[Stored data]
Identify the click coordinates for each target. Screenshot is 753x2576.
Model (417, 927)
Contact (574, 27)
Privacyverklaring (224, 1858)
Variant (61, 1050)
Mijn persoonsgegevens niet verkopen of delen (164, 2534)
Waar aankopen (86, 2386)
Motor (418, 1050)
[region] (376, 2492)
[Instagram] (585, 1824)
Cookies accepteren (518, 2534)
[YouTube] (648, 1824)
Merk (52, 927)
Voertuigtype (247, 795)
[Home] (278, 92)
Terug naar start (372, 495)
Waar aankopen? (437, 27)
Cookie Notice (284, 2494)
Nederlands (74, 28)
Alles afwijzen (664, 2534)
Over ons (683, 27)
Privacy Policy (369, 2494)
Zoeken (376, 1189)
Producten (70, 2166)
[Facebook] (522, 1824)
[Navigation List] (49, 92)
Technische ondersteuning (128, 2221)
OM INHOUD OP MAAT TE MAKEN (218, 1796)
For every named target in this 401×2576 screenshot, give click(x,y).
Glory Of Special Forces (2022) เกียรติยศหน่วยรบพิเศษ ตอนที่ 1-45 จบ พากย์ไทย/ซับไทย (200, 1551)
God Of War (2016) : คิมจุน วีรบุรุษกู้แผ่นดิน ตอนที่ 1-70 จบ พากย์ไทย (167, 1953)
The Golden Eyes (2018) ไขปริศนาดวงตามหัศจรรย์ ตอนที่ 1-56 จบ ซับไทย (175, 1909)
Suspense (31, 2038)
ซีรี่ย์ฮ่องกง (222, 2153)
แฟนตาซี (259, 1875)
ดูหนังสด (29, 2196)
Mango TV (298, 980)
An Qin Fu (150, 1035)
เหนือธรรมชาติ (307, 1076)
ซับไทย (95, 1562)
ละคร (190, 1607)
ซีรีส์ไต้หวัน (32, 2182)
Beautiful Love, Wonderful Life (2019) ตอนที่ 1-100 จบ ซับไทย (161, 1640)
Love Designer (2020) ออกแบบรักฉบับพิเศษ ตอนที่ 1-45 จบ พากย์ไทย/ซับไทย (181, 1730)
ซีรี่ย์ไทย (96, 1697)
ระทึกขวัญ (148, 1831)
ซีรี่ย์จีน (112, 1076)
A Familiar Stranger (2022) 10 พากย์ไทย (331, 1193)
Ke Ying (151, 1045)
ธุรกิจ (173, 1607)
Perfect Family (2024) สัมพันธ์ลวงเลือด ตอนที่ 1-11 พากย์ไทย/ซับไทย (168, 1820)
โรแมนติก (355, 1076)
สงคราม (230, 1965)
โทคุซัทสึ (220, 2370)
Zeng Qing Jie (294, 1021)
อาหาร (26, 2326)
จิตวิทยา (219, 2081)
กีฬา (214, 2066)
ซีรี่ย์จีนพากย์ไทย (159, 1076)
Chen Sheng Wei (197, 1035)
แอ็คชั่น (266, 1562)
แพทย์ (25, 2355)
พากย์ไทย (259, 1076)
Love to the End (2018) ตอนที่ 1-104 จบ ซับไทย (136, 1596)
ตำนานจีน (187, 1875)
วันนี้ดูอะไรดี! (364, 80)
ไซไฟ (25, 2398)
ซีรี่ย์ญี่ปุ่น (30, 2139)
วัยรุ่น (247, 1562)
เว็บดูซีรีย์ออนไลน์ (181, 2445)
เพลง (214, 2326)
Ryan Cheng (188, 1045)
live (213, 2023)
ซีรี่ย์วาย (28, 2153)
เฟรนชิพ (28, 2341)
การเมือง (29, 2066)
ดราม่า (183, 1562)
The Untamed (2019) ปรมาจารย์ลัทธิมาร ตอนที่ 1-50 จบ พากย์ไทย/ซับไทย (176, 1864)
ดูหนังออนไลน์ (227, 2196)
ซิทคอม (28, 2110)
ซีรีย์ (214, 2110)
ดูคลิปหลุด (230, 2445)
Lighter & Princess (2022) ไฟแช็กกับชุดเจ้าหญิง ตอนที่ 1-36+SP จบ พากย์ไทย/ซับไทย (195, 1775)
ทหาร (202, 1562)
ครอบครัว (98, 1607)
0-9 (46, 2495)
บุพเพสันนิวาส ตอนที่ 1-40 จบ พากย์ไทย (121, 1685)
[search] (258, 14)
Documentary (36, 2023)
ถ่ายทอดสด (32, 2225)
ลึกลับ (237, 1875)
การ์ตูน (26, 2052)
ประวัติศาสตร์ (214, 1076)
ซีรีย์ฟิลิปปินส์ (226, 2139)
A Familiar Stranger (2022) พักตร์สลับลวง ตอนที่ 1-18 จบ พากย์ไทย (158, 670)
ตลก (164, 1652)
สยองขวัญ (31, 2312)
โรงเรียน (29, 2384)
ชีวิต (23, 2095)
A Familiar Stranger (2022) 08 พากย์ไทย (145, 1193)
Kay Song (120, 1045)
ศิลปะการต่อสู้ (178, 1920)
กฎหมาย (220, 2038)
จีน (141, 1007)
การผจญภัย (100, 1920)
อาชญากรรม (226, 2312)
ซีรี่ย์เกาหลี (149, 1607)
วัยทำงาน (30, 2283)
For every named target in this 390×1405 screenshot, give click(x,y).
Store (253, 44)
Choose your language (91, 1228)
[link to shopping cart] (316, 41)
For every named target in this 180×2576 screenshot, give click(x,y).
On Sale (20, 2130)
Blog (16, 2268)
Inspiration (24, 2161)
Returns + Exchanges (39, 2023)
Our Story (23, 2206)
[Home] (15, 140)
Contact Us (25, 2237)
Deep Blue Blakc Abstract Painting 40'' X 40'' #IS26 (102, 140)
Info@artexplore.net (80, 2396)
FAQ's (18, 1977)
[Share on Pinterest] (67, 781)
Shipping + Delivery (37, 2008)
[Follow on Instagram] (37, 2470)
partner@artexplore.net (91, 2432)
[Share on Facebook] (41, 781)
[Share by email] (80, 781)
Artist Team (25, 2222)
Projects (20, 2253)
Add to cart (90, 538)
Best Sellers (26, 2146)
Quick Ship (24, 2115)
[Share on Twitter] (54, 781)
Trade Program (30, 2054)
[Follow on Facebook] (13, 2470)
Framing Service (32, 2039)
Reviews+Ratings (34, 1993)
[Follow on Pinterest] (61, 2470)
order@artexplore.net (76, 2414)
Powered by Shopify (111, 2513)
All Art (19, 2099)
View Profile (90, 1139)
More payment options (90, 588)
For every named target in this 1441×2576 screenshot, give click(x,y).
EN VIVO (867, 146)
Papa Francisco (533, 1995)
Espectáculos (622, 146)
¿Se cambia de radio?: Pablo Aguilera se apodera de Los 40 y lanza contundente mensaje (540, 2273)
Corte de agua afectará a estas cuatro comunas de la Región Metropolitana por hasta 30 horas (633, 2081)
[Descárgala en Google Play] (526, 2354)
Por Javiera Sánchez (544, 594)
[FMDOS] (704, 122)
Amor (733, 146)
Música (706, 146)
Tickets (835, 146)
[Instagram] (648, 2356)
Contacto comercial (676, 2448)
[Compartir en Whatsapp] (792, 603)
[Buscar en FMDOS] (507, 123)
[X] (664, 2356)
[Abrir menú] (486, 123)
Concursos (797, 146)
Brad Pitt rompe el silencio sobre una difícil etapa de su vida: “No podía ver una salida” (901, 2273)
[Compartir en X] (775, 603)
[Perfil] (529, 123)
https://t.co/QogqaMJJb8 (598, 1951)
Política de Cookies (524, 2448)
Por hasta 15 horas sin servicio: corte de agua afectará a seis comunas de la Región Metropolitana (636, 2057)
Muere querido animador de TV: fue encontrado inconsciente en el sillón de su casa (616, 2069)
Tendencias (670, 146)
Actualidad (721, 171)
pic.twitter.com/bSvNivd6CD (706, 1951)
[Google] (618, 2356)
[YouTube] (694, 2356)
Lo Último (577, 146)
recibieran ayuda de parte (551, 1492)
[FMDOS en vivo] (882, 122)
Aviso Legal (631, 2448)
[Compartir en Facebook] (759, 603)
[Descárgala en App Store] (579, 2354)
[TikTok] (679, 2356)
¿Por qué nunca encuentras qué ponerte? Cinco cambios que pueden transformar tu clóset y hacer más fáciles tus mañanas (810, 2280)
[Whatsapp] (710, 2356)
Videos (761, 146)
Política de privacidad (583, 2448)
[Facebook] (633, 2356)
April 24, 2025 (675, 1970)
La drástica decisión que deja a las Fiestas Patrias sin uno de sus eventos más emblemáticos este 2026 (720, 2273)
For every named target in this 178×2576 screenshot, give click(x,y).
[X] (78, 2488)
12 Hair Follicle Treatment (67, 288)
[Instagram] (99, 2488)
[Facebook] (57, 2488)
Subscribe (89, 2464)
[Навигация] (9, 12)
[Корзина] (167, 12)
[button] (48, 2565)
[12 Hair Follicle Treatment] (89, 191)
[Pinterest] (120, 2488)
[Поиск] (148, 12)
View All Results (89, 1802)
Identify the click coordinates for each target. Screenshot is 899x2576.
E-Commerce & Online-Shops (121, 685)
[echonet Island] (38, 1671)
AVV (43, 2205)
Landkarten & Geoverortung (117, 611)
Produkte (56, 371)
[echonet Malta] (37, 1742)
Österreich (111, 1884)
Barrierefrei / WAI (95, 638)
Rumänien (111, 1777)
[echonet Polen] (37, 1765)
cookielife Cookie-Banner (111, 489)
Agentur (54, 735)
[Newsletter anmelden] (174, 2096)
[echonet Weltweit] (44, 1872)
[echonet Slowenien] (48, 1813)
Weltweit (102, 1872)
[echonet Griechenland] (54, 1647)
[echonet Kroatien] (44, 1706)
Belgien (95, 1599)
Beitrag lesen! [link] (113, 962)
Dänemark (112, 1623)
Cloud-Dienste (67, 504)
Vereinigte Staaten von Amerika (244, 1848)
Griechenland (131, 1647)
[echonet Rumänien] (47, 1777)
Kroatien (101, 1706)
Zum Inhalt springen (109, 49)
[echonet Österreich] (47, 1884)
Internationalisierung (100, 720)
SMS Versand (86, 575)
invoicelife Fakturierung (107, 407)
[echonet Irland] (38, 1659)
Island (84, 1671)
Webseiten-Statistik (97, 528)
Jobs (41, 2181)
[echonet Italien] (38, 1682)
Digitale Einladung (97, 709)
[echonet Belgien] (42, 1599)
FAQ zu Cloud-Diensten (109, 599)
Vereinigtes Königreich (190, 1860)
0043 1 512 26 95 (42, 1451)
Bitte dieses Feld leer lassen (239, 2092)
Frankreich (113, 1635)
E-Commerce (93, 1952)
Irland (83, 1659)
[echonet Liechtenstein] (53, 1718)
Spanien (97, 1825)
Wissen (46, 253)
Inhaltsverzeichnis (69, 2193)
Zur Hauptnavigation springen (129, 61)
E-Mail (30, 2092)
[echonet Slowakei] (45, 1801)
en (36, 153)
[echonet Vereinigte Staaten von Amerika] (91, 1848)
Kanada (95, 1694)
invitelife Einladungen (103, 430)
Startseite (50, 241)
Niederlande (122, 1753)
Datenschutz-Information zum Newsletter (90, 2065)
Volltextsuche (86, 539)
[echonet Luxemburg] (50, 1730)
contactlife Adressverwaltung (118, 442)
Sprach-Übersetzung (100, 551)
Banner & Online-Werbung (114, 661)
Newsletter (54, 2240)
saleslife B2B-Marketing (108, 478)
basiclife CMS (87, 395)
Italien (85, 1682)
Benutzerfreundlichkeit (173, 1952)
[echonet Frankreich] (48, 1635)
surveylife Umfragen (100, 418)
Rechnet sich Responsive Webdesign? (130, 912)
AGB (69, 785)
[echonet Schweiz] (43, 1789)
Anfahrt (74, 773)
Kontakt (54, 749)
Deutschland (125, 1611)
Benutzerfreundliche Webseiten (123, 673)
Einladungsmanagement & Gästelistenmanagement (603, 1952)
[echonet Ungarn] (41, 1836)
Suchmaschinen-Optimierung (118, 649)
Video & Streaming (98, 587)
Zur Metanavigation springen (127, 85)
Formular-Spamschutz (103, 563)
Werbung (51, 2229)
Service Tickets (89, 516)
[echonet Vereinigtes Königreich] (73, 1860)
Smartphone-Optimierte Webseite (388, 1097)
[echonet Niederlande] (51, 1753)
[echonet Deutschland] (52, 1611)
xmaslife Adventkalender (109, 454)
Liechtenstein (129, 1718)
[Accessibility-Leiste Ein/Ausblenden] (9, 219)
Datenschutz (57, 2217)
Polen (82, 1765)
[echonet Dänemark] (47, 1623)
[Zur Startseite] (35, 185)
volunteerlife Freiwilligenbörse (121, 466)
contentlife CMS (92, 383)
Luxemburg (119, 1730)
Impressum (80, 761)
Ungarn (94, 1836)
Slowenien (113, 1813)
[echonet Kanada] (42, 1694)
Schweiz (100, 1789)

**About this exercise**
Within the entries above, count the lines that include "Griechenland". The answer is that number alone.

**Solution for this exercise**
2